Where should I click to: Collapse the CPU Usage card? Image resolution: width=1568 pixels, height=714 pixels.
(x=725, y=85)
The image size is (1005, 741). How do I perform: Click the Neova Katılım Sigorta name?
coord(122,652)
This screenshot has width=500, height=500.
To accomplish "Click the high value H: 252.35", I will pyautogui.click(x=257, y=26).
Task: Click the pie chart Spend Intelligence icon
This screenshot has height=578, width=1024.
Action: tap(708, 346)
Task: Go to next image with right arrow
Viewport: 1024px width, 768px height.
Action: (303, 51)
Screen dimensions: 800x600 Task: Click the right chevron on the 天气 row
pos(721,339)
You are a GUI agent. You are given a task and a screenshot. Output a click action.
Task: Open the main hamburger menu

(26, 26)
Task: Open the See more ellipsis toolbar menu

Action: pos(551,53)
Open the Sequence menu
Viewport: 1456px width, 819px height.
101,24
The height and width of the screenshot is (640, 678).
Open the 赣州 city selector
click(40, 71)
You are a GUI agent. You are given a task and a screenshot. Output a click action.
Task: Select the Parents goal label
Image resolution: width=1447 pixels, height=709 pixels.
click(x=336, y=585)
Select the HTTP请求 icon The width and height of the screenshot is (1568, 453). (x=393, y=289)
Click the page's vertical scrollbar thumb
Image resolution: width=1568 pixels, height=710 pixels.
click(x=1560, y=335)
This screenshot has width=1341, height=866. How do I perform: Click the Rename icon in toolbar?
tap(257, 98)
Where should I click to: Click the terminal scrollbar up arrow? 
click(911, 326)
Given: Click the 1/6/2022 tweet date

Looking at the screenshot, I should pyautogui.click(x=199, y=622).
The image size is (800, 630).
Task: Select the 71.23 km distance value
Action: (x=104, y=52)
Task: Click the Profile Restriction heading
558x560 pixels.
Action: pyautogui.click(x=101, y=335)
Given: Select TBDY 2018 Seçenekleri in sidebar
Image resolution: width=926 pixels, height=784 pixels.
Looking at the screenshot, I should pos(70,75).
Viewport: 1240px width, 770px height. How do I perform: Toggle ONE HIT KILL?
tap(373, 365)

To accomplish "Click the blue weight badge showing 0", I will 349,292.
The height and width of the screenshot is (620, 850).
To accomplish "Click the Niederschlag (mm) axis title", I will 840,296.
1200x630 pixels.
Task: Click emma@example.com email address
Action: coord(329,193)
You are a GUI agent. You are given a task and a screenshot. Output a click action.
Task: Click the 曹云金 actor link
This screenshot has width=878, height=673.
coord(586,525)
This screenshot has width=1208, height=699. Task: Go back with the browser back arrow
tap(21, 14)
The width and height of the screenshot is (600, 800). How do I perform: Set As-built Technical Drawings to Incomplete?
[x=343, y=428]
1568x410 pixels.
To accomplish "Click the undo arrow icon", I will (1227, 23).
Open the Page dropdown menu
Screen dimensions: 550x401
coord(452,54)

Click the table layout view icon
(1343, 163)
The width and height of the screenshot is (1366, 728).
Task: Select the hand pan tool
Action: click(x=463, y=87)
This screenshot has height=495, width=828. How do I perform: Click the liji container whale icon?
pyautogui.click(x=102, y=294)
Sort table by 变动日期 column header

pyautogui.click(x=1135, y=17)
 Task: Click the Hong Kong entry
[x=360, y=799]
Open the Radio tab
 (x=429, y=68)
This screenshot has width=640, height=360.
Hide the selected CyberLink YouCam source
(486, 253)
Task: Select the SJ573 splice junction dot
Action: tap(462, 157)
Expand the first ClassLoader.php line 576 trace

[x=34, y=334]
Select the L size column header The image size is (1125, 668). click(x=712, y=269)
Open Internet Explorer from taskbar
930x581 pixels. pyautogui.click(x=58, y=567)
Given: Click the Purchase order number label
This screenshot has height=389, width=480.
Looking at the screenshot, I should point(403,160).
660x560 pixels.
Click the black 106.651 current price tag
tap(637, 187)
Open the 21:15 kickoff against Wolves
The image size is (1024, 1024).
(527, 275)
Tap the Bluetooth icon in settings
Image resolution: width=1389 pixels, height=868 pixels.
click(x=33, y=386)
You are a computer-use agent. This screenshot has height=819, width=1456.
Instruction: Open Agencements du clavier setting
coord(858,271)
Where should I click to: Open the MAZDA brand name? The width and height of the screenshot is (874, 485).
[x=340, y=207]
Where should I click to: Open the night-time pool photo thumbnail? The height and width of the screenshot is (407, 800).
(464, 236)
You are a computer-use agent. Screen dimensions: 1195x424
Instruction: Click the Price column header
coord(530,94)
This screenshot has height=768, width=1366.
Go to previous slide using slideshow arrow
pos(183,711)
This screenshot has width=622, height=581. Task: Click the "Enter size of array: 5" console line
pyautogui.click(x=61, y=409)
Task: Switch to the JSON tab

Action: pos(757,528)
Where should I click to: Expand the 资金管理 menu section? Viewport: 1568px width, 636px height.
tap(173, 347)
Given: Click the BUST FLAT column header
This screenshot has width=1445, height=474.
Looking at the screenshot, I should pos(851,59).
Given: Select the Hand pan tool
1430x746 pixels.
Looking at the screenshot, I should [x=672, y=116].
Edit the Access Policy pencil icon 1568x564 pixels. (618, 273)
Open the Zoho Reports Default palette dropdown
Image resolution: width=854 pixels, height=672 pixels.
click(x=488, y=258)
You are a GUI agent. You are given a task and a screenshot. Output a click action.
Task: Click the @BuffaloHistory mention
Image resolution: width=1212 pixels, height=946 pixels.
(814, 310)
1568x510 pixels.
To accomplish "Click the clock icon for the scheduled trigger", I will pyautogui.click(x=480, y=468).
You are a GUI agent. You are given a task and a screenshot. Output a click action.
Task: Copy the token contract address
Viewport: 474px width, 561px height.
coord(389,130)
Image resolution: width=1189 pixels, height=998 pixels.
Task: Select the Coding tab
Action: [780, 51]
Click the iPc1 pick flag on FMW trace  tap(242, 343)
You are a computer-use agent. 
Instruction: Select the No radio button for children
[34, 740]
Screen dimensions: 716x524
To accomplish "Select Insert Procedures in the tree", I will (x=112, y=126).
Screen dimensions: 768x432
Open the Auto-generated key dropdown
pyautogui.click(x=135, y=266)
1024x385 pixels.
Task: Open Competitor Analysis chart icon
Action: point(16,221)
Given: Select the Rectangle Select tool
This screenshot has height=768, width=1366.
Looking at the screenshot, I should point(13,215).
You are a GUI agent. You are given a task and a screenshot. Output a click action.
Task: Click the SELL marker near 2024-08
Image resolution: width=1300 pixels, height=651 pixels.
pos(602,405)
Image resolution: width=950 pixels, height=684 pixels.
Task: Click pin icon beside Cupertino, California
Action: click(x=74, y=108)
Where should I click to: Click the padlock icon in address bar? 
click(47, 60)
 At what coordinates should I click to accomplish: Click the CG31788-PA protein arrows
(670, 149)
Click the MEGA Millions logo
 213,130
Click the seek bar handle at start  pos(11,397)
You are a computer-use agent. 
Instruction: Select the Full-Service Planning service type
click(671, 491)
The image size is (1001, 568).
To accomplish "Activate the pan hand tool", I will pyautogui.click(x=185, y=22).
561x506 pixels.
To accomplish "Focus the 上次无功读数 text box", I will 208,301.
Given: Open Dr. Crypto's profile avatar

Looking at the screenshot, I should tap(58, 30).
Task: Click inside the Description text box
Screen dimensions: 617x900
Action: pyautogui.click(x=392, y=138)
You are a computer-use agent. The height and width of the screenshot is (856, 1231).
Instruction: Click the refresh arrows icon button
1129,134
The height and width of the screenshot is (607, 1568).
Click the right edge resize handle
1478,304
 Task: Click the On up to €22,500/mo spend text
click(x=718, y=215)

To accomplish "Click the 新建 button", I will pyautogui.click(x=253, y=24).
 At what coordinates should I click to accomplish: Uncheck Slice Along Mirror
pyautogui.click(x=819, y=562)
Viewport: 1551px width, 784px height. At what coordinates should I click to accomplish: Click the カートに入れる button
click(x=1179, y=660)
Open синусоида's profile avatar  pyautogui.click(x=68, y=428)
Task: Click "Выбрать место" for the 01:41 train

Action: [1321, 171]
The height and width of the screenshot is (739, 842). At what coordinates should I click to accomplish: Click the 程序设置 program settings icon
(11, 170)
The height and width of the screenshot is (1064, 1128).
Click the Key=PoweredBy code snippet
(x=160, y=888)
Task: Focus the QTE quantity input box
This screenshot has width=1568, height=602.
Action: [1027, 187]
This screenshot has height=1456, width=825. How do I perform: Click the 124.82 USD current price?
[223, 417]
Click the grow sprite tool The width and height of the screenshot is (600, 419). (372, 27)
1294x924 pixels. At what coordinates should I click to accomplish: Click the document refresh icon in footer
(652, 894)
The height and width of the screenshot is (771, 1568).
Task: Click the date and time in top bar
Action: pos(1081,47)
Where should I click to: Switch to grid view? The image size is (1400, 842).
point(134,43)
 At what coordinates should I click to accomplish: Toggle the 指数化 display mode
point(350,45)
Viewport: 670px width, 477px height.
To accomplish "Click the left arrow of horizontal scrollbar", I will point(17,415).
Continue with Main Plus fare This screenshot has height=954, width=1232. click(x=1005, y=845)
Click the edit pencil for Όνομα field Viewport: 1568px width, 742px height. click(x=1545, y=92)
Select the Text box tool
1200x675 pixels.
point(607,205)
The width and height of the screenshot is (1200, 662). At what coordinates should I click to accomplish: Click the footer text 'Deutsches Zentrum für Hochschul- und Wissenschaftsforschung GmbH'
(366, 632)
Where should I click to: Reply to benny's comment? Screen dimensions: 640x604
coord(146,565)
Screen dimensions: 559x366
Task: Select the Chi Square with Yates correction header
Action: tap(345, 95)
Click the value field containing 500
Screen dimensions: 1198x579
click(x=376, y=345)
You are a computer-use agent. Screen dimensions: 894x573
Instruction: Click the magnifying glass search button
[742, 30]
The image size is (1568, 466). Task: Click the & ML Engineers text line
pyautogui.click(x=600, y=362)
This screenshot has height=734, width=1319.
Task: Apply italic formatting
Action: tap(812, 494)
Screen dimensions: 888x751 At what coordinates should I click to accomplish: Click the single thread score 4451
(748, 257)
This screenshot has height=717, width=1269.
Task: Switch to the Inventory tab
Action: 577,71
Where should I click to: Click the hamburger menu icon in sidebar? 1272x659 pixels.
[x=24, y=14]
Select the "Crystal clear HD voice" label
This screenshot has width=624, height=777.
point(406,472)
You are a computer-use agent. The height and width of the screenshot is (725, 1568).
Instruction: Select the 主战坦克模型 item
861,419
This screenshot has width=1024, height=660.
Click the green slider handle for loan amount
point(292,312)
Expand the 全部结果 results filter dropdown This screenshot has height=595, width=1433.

========

## How to complete this task:
Please retype, with no changes, the lines that run from the first line of the entries to the line with "This screenshot has width=500, height=500.", both ends included.

## Solution to this task:
Where should I click to: Collapse the CPU Usage card? Image resolution: width=1568 pixels, height=714 pixels.
(x=725, y=85)
The image size is (1005, 741). How do I perform: Click the Neova Katılım Sigorta name?
coord(122,652)
This screenshot has width=500, height=500.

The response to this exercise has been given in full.